PROBLEM REQUIREMENTS. Tally the lines in the items below that contain the string "Expand", with case counting. Reply with the number alone.

Collection entries.

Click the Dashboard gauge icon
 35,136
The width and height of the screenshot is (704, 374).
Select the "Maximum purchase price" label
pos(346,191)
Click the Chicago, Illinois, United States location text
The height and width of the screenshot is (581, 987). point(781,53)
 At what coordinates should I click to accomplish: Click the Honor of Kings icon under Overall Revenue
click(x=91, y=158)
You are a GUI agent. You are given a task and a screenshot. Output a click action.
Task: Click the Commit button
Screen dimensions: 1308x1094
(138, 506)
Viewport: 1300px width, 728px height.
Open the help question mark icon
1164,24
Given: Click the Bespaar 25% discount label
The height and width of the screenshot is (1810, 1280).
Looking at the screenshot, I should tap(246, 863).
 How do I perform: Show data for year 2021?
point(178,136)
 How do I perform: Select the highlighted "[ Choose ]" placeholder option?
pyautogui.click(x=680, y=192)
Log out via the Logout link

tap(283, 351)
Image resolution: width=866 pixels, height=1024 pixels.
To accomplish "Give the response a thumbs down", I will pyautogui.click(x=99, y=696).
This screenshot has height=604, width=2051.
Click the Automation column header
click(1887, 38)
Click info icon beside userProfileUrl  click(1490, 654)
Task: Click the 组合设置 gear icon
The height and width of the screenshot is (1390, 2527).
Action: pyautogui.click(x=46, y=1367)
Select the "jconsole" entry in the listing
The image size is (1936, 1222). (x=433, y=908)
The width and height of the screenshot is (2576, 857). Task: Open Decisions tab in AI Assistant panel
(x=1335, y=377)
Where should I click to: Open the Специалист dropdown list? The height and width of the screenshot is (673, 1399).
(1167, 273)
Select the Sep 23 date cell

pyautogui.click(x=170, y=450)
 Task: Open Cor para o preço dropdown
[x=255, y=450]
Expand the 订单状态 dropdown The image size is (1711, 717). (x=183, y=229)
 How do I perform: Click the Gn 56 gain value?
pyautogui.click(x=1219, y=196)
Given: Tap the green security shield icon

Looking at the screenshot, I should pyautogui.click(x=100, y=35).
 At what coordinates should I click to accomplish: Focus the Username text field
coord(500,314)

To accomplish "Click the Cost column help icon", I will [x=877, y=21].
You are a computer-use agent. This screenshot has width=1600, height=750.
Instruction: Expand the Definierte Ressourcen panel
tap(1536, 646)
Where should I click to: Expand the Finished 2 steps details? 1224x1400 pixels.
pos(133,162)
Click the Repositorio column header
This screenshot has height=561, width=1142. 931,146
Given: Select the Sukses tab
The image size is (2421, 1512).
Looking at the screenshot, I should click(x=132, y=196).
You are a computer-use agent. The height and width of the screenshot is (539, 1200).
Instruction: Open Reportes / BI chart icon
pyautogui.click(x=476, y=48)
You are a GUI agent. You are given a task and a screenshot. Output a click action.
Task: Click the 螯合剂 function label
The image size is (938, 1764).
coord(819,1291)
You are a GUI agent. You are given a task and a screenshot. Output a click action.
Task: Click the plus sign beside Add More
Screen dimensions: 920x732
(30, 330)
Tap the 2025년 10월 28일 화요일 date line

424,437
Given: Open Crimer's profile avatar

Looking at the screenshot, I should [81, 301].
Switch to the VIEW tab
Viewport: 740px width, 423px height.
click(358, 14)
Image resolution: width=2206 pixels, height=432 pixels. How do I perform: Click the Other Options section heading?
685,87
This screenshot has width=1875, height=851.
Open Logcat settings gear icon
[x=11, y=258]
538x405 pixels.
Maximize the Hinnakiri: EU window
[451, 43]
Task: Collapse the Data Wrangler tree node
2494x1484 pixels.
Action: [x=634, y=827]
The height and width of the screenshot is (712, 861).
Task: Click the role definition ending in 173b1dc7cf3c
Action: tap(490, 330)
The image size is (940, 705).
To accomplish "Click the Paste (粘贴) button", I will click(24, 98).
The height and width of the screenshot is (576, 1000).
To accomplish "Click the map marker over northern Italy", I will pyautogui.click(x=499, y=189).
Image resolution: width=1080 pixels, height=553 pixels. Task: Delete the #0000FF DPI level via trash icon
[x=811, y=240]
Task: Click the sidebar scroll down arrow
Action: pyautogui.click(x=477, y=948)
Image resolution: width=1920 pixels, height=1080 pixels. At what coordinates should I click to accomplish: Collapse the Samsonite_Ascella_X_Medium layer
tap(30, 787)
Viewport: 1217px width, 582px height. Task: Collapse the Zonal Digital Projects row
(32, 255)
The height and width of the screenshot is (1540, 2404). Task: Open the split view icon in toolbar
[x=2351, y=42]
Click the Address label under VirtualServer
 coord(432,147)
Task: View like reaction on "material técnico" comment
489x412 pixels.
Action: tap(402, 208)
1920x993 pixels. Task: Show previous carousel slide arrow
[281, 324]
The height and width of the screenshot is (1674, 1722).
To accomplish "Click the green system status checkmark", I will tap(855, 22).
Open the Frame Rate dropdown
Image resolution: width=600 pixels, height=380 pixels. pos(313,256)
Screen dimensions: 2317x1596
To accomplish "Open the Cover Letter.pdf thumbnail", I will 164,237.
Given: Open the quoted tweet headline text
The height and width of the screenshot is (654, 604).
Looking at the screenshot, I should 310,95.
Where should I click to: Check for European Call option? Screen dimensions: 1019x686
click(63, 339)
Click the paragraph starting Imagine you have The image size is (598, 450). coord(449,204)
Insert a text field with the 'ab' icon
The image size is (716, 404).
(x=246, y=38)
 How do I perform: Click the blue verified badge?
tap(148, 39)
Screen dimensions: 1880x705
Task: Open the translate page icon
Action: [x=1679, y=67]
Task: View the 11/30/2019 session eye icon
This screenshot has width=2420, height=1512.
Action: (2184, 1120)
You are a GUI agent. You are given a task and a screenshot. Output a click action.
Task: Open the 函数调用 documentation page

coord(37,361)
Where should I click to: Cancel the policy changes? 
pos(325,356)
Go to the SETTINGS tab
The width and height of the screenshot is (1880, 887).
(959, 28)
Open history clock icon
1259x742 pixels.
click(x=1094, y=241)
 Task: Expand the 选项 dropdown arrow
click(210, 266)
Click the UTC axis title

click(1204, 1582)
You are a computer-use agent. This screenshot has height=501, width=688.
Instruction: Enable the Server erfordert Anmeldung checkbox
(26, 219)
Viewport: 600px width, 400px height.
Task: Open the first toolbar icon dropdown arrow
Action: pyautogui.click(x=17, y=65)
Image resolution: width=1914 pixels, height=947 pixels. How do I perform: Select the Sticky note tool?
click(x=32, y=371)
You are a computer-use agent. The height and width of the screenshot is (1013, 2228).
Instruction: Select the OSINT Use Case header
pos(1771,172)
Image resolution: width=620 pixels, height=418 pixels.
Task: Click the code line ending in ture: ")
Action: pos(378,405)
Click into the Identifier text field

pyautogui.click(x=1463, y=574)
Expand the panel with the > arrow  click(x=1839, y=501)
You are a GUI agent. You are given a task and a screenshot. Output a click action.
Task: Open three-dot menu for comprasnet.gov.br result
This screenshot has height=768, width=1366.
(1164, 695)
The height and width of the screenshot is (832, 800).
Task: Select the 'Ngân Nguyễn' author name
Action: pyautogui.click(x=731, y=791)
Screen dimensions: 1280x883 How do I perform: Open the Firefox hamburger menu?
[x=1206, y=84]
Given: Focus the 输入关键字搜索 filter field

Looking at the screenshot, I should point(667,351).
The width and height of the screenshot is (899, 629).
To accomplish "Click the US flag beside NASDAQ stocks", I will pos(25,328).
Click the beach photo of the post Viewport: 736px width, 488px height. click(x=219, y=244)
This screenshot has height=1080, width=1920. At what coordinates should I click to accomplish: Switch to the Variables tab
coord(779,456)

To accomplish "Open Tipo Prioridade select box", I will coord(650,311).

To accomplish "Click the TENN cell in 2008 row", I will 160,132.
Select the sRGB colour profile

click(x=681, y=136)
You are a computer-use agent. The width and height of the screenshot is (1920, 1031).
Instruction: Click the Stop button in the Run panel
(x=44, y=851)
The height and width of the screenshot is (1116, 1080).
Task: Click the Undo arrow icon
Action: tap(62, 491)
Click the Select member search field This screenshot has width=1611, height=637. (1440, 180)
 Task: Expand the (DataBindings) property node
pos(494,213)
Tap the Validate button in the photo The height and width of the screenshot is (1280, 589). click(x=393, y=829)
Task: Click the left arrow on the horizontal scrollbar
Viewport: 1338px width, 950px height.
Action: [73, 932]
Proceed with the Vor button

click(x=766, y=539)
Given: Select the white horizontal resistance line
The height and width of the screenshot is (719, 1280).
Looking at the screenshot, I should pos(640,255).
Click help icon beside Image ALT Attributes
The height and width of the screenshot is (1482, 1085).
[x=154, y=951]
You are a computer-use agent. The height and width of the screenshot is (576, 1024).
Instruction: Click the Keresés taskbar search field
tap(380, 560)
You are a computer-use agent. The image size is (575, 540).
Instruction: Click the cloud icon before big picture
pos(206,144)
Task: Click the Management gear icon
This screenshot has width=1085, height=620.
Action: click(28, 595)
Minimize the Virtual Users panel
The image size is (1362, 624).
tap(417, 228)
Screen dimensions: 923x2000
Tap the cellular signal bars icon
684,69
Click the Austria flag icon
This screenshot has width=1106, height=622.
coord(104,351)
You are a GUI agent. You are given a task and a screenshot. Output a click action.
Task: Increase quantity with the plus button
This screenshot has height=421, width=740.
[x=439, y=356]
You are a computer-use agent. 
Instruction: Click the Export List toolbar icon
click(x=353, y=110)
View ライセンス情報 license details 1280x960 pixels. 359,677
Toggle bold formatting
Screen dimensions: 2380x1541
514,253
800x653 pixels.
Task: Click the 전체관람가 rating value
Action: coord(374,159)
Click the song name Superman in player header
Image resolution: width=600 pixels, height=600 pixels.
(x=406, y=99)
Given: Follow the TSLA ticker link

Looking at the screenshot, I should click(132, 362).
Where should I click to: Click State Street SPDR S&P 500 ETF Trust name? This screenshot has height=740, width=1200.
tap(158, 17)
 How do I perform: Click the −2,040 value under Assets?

WRITTEN RESPONSE. 6